The heated political arguments about the vaccination of children to prevent oral and genital cancers have become so charged that any thoughtful discussion of the potential risks and benefits of the vaccine now appears to be out of the question.
When the manufacturer of the vaccine initiated lobbying efforts to make the vaccine a requirement for school registration and enrollment, the objections became so widespread and vehement that those efforts were abandoned. However, the substantive issues and questions are too important. They should not be crowded out by the din being created by the politically motivated on both sides of the issue.
Almost 40 years ago the human papilloma virus, HPV, was found to cause a sexually transmitted disease. In 1985, epidemiological studies linked the virus to genital cancers of the cervix and vulva. As it turned out, there are more than 50 strains of this virus with some 10 of them considered oncogenic -- associated with an increased risk of cancer -- with two strains, HPV-16 and HPV-18, accounting for 70 percent of all cases of cervical cancer. In the last three decades, these oncogenic strains of HPV have also been shown to be causally related to cancers of the oral cavity, vulva, vagina, anus, rectum and penis.
Five years ago, a vaccine to protect against the effects of four of the oncogenic strains of the HPV most strongly associated with the increased risk of cancer was approved by the Food and Drug Administration. The vaccination protocol involves three inoculations given over a six-month period at a total cost of approximately $400.
To be effective, the vaccine must be given before HPV infection, so the FDA recommends vaccination before adolescence and the onset of sexual activity. Although the current suggested regimen for vaccination is for girls and boys beginning as early as 9 years old, according to the Centers for Disease Control and Prevention, less than a third of the original target group of adolescent girls have received three doses of the vaccine.
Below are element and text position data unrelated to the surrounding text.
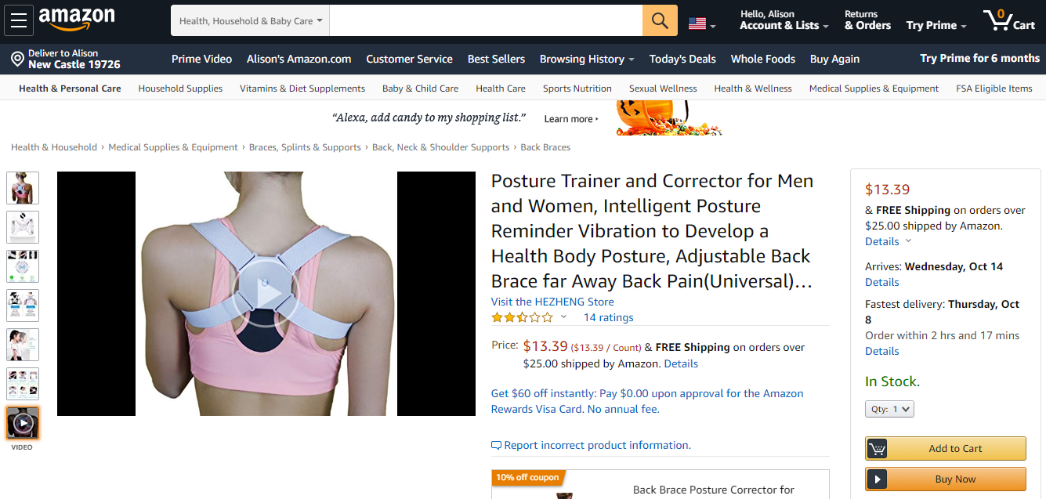
Task: Click the report speech bubble icon
Action: tap(496, 445)
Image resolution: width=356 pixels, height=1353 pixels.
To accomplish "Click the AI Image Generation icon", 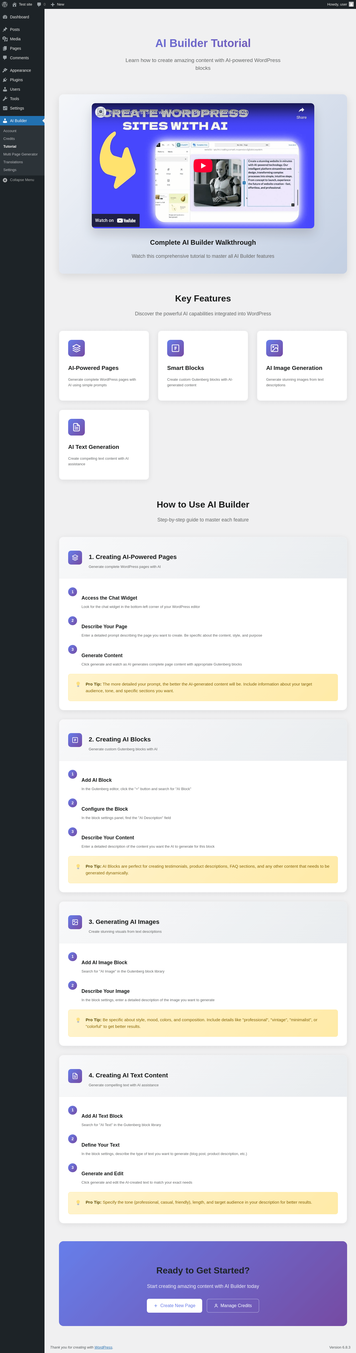I will coord(274,348).
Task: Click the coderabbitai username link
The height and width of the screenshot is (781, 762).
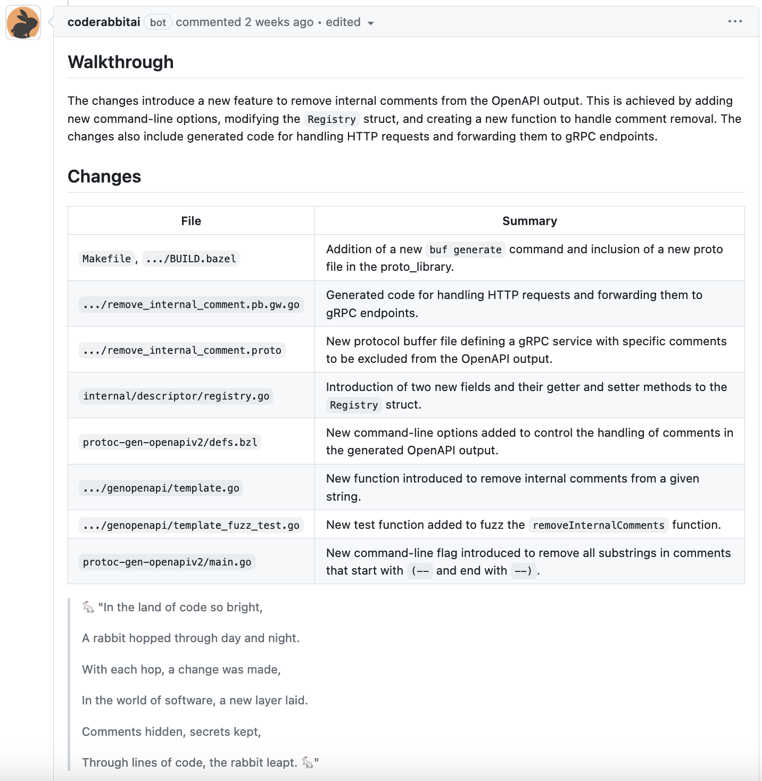Action: pos(103,22)
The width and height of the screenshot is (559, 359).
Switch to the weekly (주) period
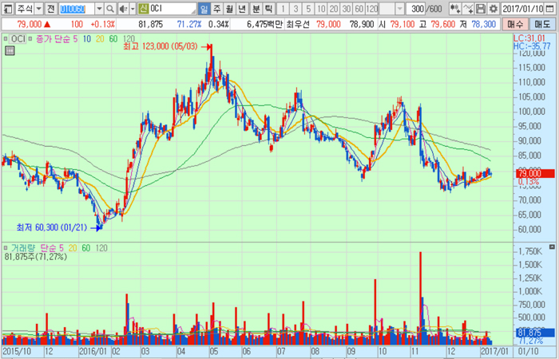coord(216,8)
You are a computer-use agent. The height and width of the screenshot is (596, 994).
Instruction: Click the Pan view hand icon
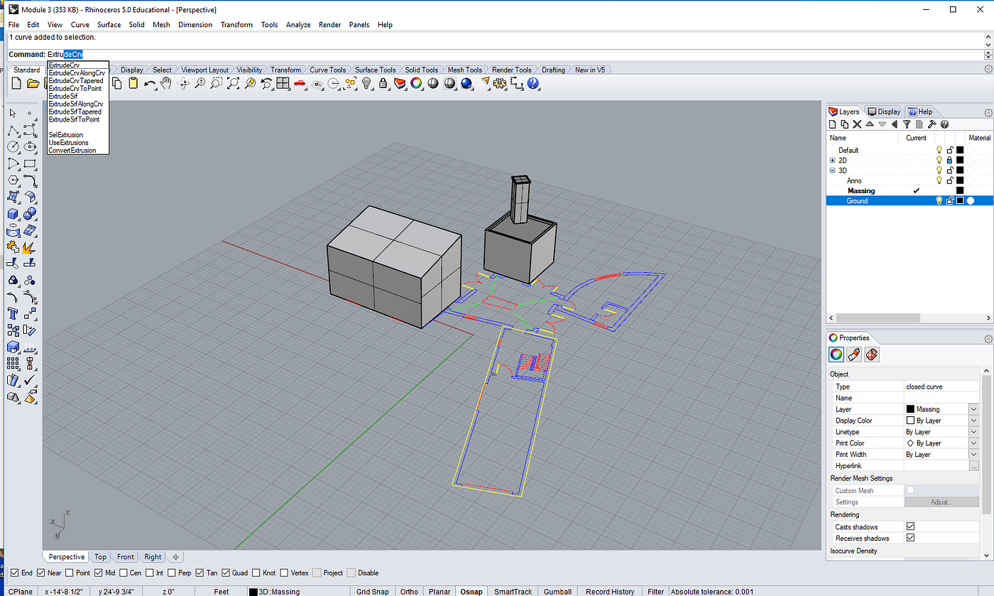(166, 84)
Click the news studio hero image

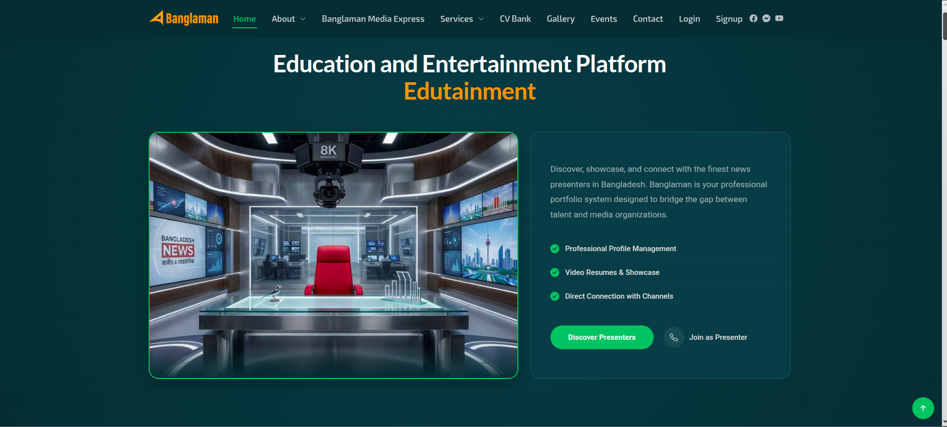click(x=334, y=255)
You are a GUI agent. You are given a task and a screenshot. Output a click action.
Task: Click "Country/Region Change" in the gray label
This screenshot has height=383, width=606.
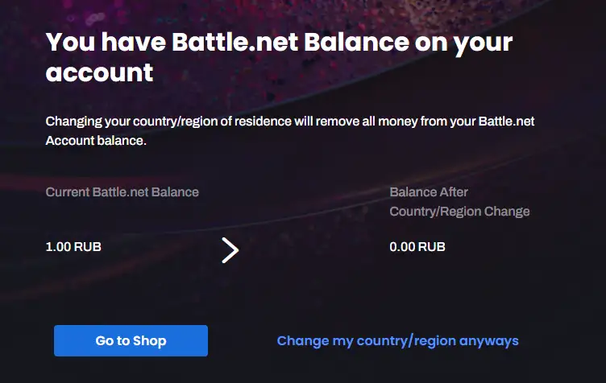coord(459,212)
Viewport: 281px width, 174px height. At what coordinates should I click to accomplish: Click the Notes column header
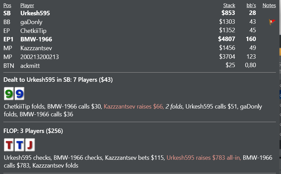pyautogui.click(x=269, y=5)
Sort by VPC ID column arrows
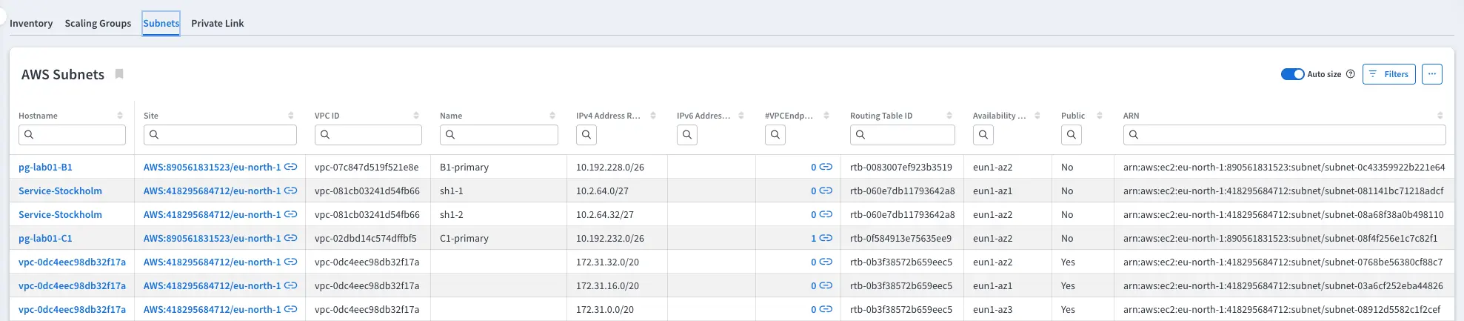The height and width of the screenshot is (321, 1464). (x=416, y=116)
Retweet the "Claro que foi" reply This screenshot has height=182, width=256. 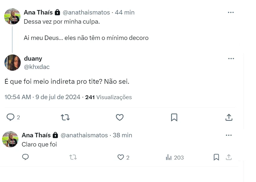click(x=73, y=157)
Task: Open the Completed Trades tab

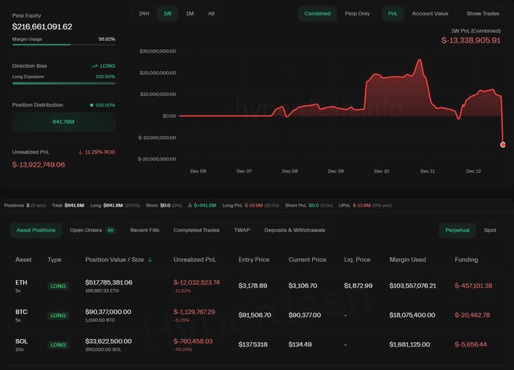Action: point(197,230)
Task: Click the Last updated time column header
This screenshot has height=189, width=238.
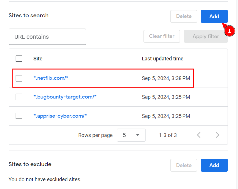Action: (163, 59)
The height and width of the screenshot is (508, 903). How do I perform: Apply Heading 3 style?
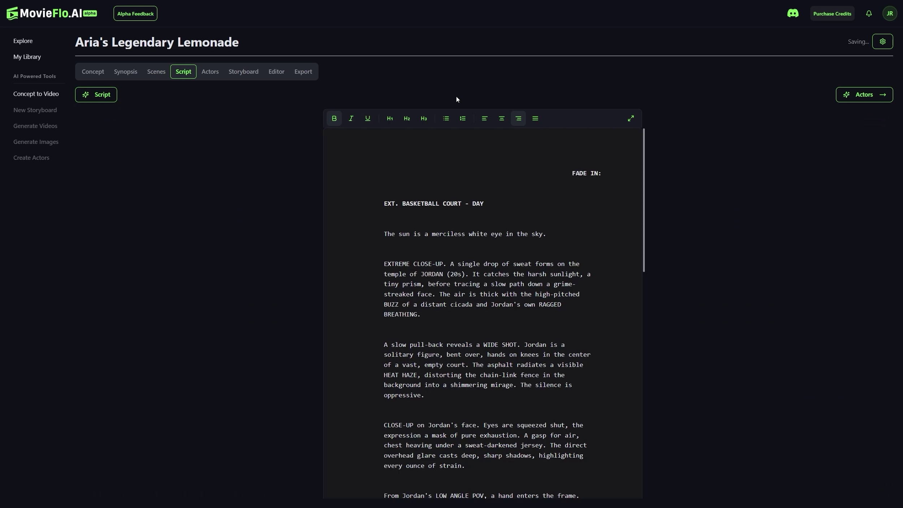(424, 119)
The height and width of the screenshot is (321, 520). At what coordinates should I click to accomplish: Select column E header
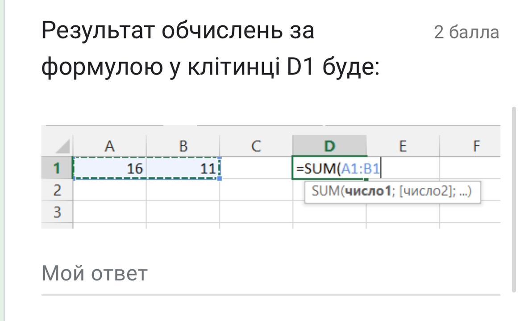403,146
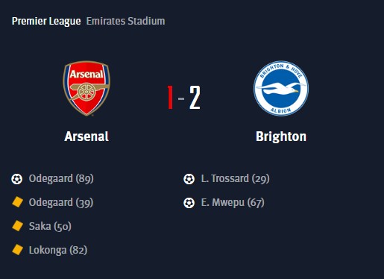Click goal icon beside L. Trossard (29)
384x279 pixels.
[189, 179]
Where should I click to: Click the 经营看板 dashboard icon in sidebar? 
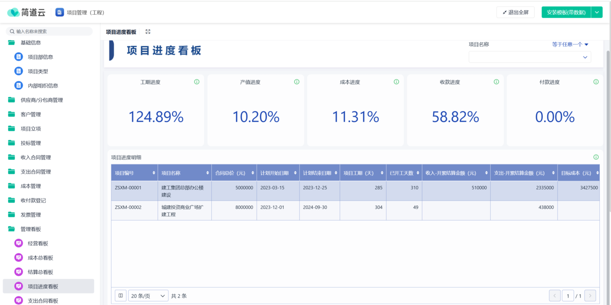[x=19, y=243]
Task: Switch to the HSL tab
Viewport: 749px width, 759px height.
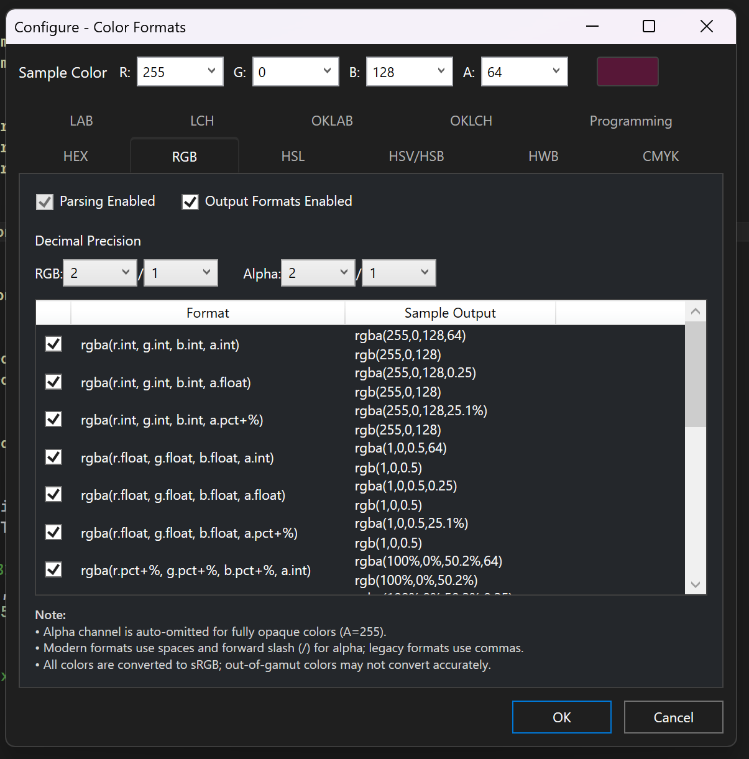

Because the vaccine only protects against four oncogenic strains of HPV virus, girls and women still require screening for the disease with a Pap smear -- the current gold standard for the detection of precancerous lesions and cancers of the cervix -- and/or a test for the presence of HPV virus. There are additional methods available to detect precancerous lesions in females and males which are office procedures that can be performed without anesthesia. The essential point is that current screening programs will have to be continued in those who are vaccinated.
There is no way of knowing what the long-term effects of administering HPV vaccines are in young children. Historically, data about other vaccines is not reassuring. The Salk polio vaccine was grown in monkey kidney cells, which later were found to be contaminated with another virus not identified before the vaccine had been administered to millions of children. Sixty years later, there are still debates about what the potential effects of that occult virus might be.
In the World War II, yellow fever vaccine was administered to military troops being sent to regions where yellow fever was endemic. It wasn't until long after the war was over that we learned that the egg-grown yellow fever vaccine was contaminated with an avian virus. Several studies were launched in the late '50s attempting to determine if the military personnel who received the yellow fever vaccine had suffered any significant diseases which could potentially be attributed to the contaminating virus, but logistical obstacles prevented the completion of those investigations.
There is still a great deal of work that needs be done to evaluate this new HPV vaccine. We don't know if it results in lifelong immunity for those vaccinated. We don't know if there is significant variability in the development of effective immunity to the vaccine. The unknown risks of the HPV vaccine deserve a thorough discussion -- especially since it is a very costly intervention, which does not eliminate the need for customary follow-up surveillance of the disease it is being administered to prevent.
The cancers it does prevent all have precursors, which may be diagnosed and treated, thereby lowering the risk of cancer. While a valid argument can be made that the use of the HPV vaccine is justified in third world countries where Pap smear screening and elimination of the premalignant lesions is not readily available, I believe that other strategies may be more appropriate for young girls and boys in the U.S., which will not expose them to potentially significant health risks.